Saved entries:
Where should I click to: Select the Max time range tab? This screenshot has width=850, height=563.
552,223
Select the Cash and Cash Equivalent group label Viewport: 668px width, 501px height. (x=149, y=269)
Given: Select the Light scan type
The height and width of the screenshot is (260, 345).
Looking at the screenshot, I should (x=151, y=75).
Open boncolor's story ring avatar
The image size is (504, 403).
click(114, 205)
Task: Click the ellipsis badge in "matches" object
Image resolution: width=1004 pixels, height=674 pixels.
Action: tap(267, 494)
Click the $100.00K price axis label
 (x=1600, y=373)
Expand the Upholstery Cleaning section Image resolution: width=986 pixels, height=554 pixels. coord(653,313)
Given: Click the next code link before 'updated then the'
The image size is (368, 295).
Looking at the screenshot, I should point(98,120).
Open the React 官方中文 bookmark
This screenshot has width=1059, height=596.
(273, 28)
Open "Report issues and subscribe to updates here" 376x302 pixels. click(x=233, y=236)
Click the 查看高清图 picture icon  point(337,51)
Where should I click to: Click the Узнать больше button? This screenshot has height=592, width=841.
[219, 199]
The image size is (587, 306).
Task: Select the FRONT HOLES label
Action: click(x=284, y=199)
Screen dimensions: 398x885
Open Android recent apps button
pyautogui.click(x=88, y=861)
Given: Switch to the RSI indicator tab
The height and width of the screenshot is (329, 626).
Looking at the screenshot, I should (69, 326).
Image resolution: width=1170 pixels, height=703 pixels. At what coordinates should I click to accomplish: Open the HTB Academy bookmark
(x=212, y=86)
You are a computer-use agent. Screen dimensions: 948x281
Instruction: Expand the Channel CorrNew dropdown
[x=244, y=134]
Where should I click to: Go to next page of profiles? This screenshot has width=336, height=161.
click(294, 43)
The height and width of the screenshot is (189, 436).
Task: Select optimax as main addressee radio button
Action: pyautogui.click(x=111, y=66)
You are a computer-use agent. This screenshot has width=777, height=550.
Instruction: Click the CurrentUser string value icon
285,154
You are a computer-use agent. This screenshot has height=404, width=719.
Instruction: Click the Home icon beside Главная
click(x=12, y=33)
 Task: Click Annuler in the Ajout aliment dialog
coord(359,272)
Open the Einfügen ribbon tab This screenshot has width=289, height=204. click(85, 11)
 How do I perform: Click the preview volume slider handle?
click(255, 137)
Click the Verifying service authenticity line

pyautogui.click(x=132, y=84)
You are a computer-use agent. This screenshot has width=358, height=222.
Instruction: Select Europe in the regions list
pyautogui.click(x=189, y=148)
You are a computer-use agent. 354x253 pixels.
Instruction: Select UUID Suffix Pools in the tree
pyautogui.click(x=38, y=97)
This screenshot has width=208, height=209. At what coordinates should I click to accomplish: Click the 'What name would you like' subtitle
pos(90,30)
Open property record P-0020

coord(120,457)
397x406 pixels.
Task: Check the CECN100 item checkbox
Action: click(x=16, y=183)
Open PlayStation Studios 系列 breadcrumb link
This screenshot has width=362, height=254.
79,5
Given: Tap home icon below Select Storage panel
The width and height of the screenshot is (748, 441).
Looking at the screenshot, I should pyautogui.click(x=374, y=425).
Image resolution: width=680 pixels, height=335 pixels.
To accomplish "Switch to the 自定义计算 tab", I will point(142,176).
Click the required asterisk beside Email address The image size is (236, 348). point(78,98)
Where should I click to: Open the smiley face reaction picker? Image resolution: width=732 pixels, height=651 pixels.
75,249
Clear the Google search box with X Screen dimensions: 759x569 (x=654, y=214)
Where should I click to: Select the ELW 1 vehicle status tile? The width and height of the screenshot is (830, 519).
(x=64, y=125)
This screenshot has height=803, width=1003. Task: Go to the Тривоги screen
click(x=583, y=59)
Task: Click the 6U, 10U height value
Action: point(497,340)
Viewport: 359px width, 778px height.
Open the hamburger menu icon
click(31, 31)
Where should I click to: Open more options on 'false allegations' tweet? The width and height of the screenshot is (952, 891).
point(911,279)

- [EXERCISE OBJECTIVE] The lines to set down, exactly and with both ends included, run from the one containing "Task: Click Annuler" to the last line of the data above.

- [WRITTEN SOLUTION]
 Task: Click Annuler in the Ajout aliment dialog
coord(359,272)
Open the Einfügen ribbon tab This screenshot has width=289, height=204. click(85, 11)
 How do I perform: Click the preview volume slider handle?
click(255, 137)
Click the Verifying service authenticity line

pyautogui.click(x=132, y=84)
You are a computer-use agent. This screenshot has width=358, height=222.
Instruction: Select Europe in the regions list
pyautogui.click(x=189, y=148)
You are a computer-use agent. 354x253 pixels.
Instruction: Select UUID Suffix Pools in the tree
pyautogui.click(x=38, y=97)
This screenshot has width=208, height=209. At what coordinates should I click to accomplish: Click the 'What name would you like' subtitle
pos(90,30)
Open property record P-0020

coord(120,457)
397x406 pixels.
Task: Check the CECN100 item checkbox
Action: click(x=16, y=183)
Open PlayStation Studios 系列 breadcrumb link
This screenshot has width=362, height=254.
79,5
Given: Tap home icon below Select Storage panel
The width and height of the screenshot is (748, 441).
Looking at the screenshot, I should pyautogui.click(x=374, y=425).
Image resolution: width=680 pixels, height=335 pixels.
To accomplish "Switch to the 自定义计算 tab", I will point(142,176).
Click the required asterisk beside Email address The image size is (236, 348). point(78,98)
Where should I click to: Open the smiley face reaction picker? Image resolution: width=732 pixels, height=651 pixels.
75,249
Clear the Google search box with X Screen dimensions: 759x569 (x=654, y=214)
Where should I click to: Select the ELW 1 vehicle status tile? The width and height of the screenshot is (830, 519).
(x=64, y=125)
This screenshot has height=803, width=1003. Task: Go to the Тривоги screen
click(x=583, y=59)
Task: Click the 6U, 10U height value
Action: point(497,340)
Viewport: 359px width, 778px height.
Open the hamburger menu icon
click(31, 31)
Where should I click to: Open more options on 'false allegations' tweet? The width and height of the screenshot is (952, 891).
point(911,279)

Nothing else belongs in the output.